The short answer to any question on how to do something is always: by doing it.
However, as we peel away the layers of stress, anxiety and depression, we come to realise the question is how to motivate ourselves to do something we sense/feel/know will help us, even when we don’t really feel like doing it. This is a common occurrence for all of us but especially for people with extreme conditions like cancer and MS. Once we realise it’s a motivation question, that is, how to help us do something we know is going to help us, solutions start to present themselves and we start to relieve our stress and ease anxiety & depression.
One clue is that the question has even been asked. This indicates mindfulness and awareness. In my coaching practice, mindfulness and awareness are essential (and easily developed) because they underpin a willingness on the part of the asker to change their life experience from an often stressed or anxious state to something more positive and upbeat. As soon as there is willingness, there is a measure of space and separation around the situation, and this space allows the possibility of conscious choice, and a lifting of stress and anxiety.
Fuelled by this willingness, and using insights from nls: natural laughter skills, laughter yoga and positive psychology among others, there are two simple paths. One is experiential, and the other uses the power of our mind. Practicing either of these, we can all learn to lift our spirits by smiling more.
When we have reached the point where even though it’s too hard to force even a smile, we’ve decided we’re going to, if you’re an experiential person, just smile. Recently I was with a group of elderly people who suffer from macular degeneration (sight loss), and one of them said chirpily that when she starts to get ‘down’ she just smiles. She is naturally experiential and has discovered her own, and now widely used, antidote for low spirits and depression.
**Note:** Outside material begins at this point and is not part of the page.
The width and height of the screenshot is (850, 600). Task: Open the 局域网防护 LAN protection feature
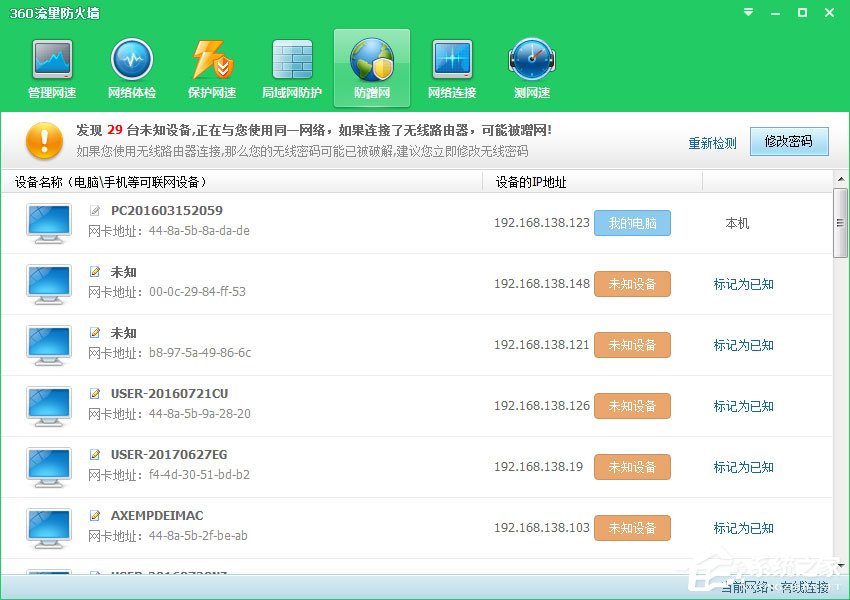click(291, 66)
For others, it’s easier to use the power of the mind and in their mind’s eye either to remember something that generates a smile, or anticipate something. Both routes are wonderful, and both work well because they’re based on a positive choice you’ve made. They are empowering.
If you find you can’t bring yourself to do either of these but want to do something, hold a pencil in your teeth, or even your finger. Hold it across your mouth without it touching your lips. This facial position is the facial position of a smile, and simply having your face in this position tricks your brain into releasing mood-enhancing endorphins as if you’re smiling a genuine smile. There is a business coach I know who uses this technique when she’s driving between clients, to help her arrive in her most upbeat, positive mood possible.
There are of course many other ways we can change our mood, including exercise, yoga and meditation, but the beauty of the approach described above is that you don’t need any props, external stimuli or other activity. Because of their simple effectiveness, these smiling exercises are the starting point in the book ‘Awakening the Laughing Buddha within’. People’s testimonials in the book speak for themselves.
Even if you’re stuck in a hospital bed or on a desert island, plagued by anxiety, worry or depression, with no access to friends, phones, TV or any other media, you can still force a smile this way, once you’re ready to.